WHAT YOU WILL DO =
a: In the campus news roundup, to which organization did Wai Chee Dimock donate her $3,000 prize?
b: Decide whether each statement agrees with the campus news roundup. Answer yes or no, and quote the words that settle it.
(i) The May Day benefit has a rain date of Sunday, May 3.
(ii) Admission to the PEGASUS debut recital requires a paid ticket.
(iii) Günter Wagner's new term as department chair runs for three years.
c: Reproduce word for word the stretch of the campus news roundup from "President Richard C." through "beginning July 1.".

EXCERPTED PASSAGE =
================
The Yale Anti-Gravity Society will
be among the featured entertainers during an annual May Day event on the New Haven Green on Friday, May 1, 3-9 p.m. The event is a benefit for the Interfaith Refugee Ministry, a nonprofit organization in New Haven which resettles refugees within the state of Connecticut. The rain date for the benefit is Sunday, May 3. For further information about the event, call Jeff Spalter at 776-2170.

Dr. Michael Rigsby, an assistant professor in internal medicine, is also a member of the New Haven-based early music ensemble PEGASUS, which will present its debut recital on Sunday, May 10,
at 2 p.m. at the Neighborhood Music School, 100 Audubon St. The program will feature performances on period instruments of 15th- to 18th-century works, including French chansons, Italian dances, English consorts and trio sonatas by J.S. Bach and Telemann. The performance is free with donations accepted for the Neighborhood Music School Scholarship Fund. Rigsby also is director of HIV/AIDS Care at the VA Medical Center and is assistant clinical professor in the adult nurse practitioner program (primary care) at the School of Nursing.

It's been a year of traveling and lecturing for Katepalli Sreenivasan, the Harold W. Cheel Professor of Mechanical Engineering, Physics and Applied Physics. In December, Sreenivasan gave the Hideki Yukawa Memorial Lecture for the Japan Physical Society in Nishinomia City and the P.-Y. Zhou Memorial Plenary Lecture at the Seventh Asian Congress of Fluid Mechanics in Madras, India. In February, he gave the Michael A. Sadowsky Lecture in Applied Mechanics at the Rensselaer Polytechnic Institute in New York, and he will be the Distinguished Lecturer at
the University of Maryland, College Park in April.

Wai Chee Dimock, professor of American studies and English, has received the first annual Dactyl Foundation award
for literary theory/criticism for her essay
"A Theory of Resonance." In the essay, which appeared in the October 1997 issue of PMLA, Dimock looks at the concept of "noise" as an analogy for interpretive contexts. She contends that noise should be viewed positively, as "a necessary feature
of a reader's meaning-making process." Victoria N. Alexander, Dactyl Foundation president, commented that understanding a reception theory such as Dimock's is
a prerequisite for understanding a theory of "phenomenal patterns," the topic suggested for the Dactyl Competition. Dimock donated her $3,000 prize to Oxfam America, a privately funded organization that works to "alleviate global poverty, hunger and social injustice."

President Richard C. Levin recently announced that Günter Wagner, professor of biology, has been reappointed chair of the department of ecology and evolutionary biology. His new term will be for three years beginning July 1.
================
MATERIAL SUPPLIED =
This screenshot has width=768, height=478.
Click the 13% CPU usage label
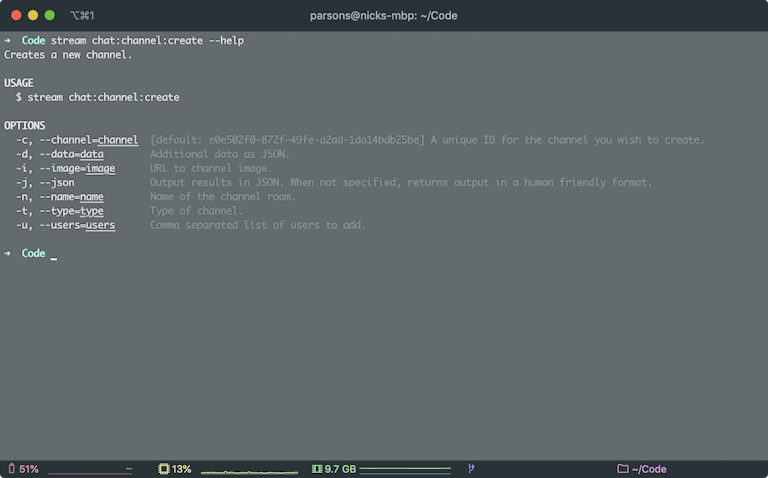182,469
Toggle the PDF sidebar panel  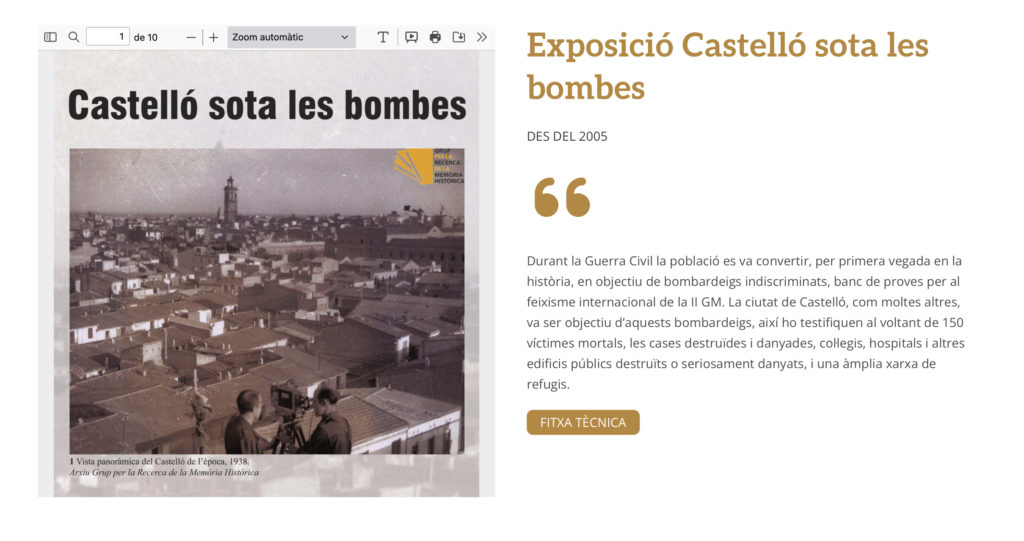tap(50, 37)
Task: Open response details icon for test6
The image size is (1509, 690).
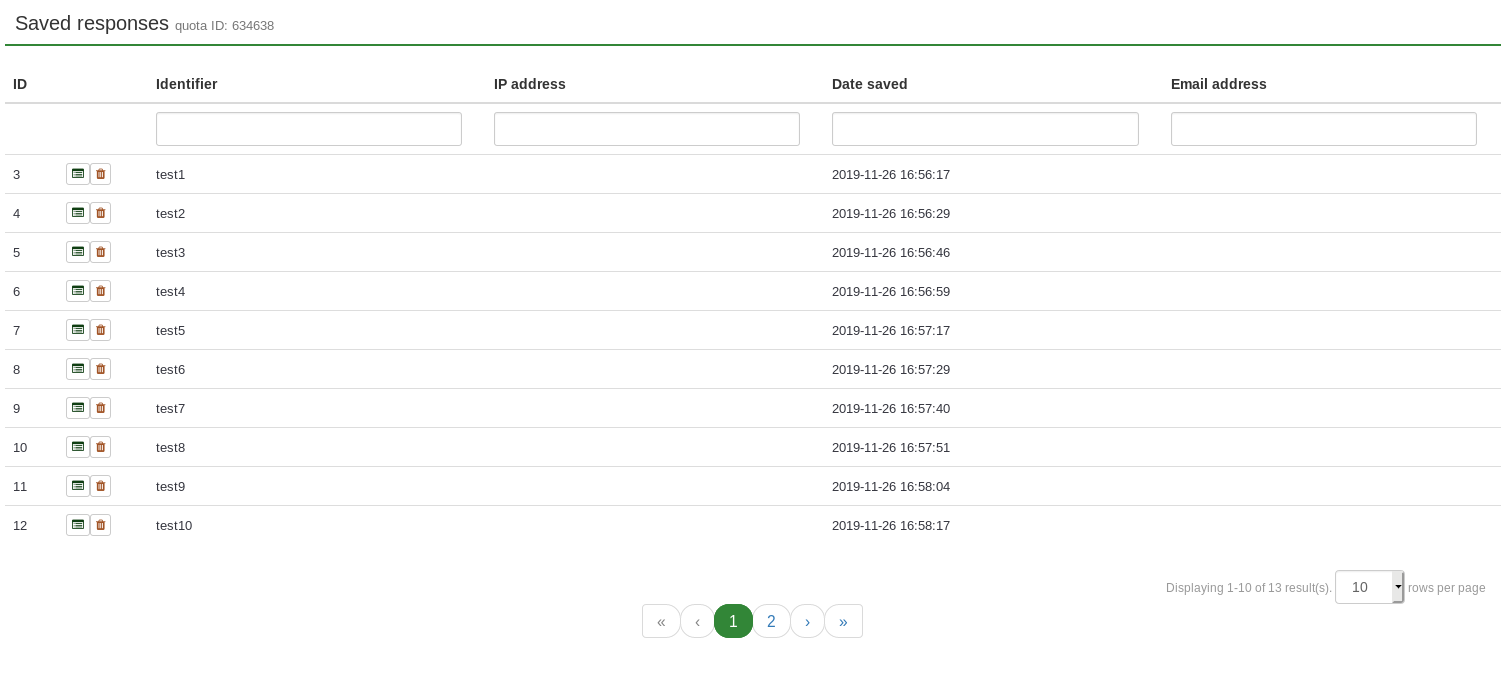Action: tap(78, 369)
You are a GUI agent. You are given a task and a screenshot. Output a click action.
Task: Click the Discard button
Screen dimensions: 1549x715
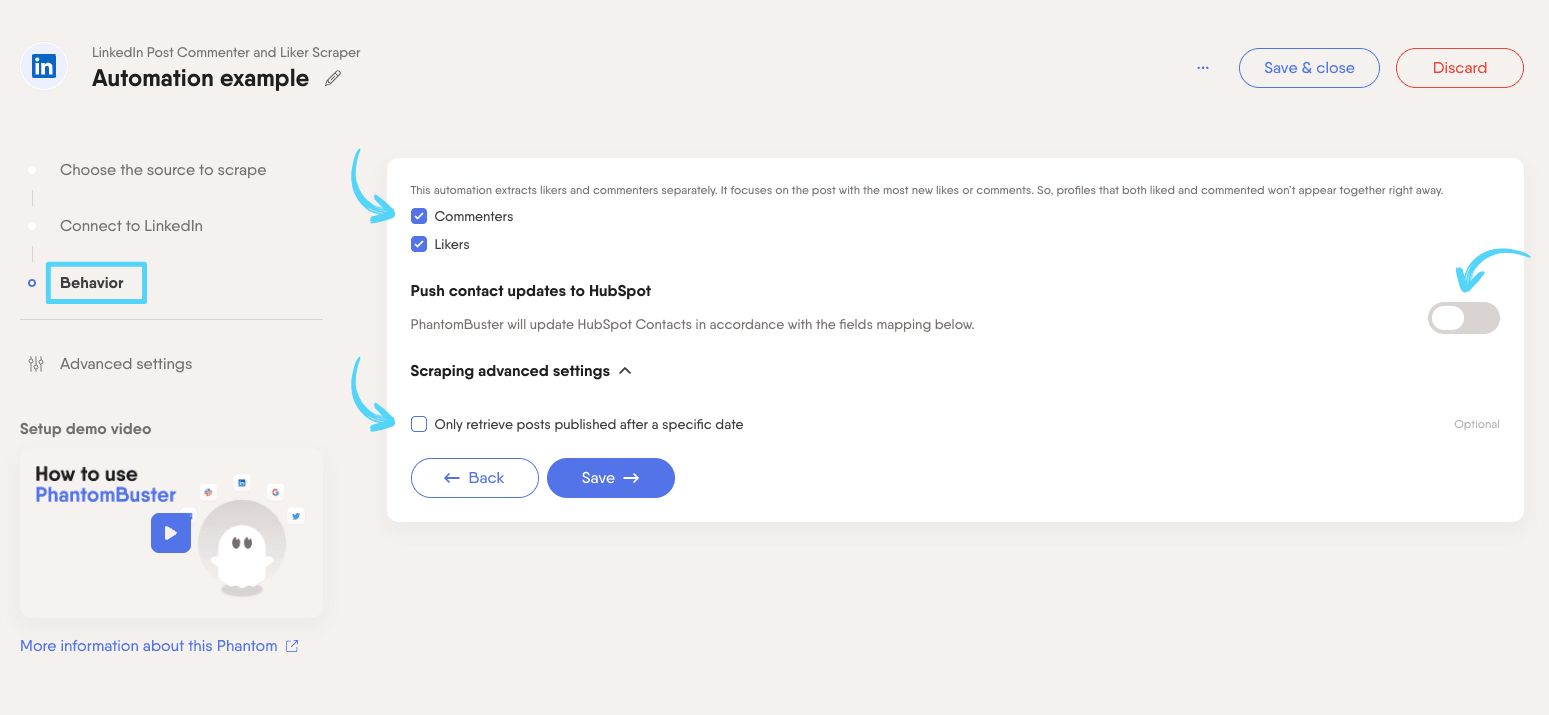point(1459,68)
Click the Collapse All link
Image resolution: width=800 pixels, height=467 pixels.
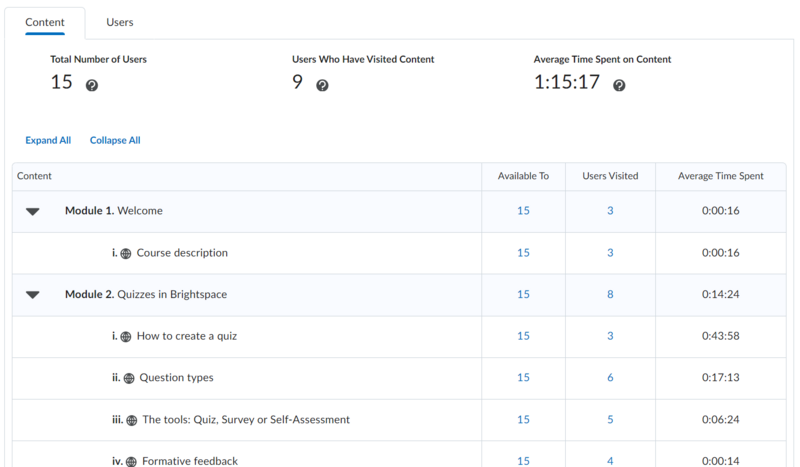[115, 141]
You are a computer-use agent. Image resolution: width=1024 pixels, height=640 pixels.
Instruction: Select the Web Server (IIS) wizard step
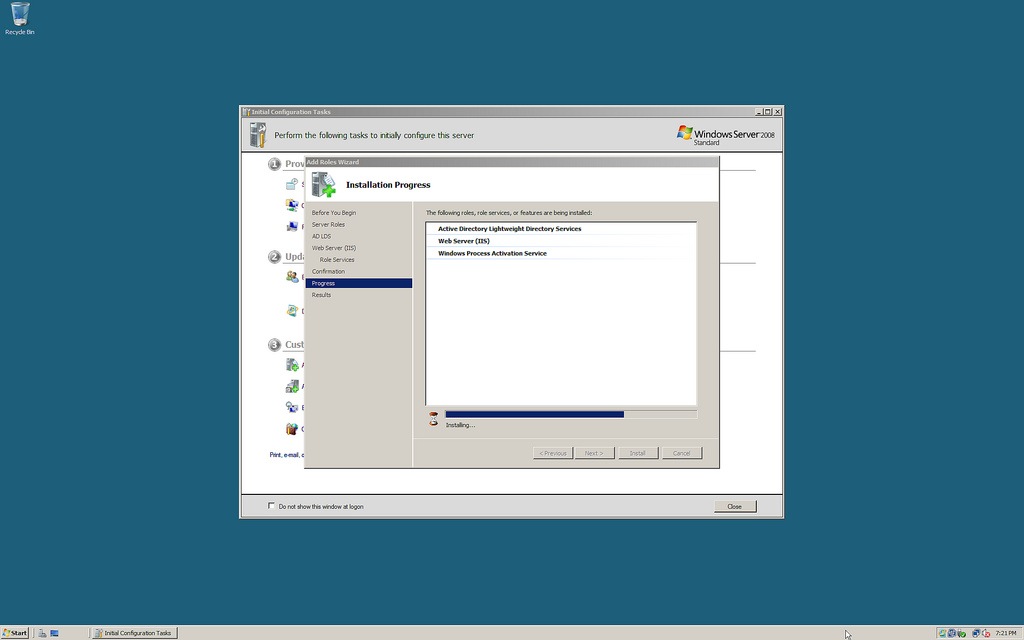tap(334, 248)
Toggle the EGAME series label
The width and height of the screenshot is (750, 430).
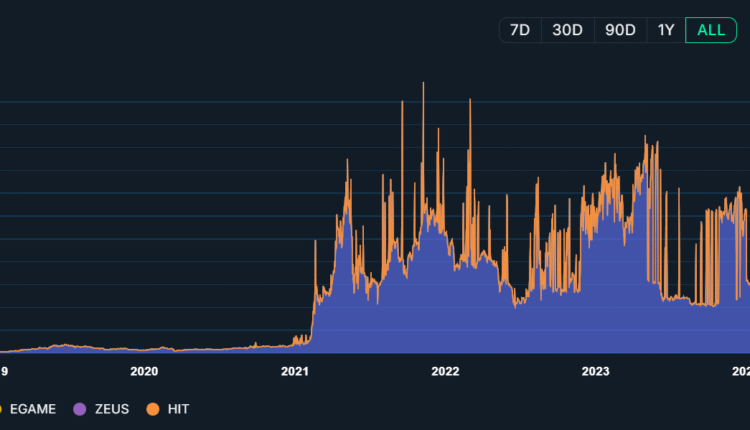(x=34, y=409)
================
ANSWERS GIVEN =
a: Oxfam America.

b:
(i) Yes: "The rain date for the benefit is Sunday, May 3."
(ii) No: "The performance is free with donations accepted for the Neighborhood Music School Scholarship Fund."
(iii) Yes: "His new term will be for three years beginning July 1."

c:
President Richard C. Levin recently announced that Günter Wagner, professor of biology, has been reappointed chair of the department of ecology and evolutionary biology. His new term will be for three years beginning July 1.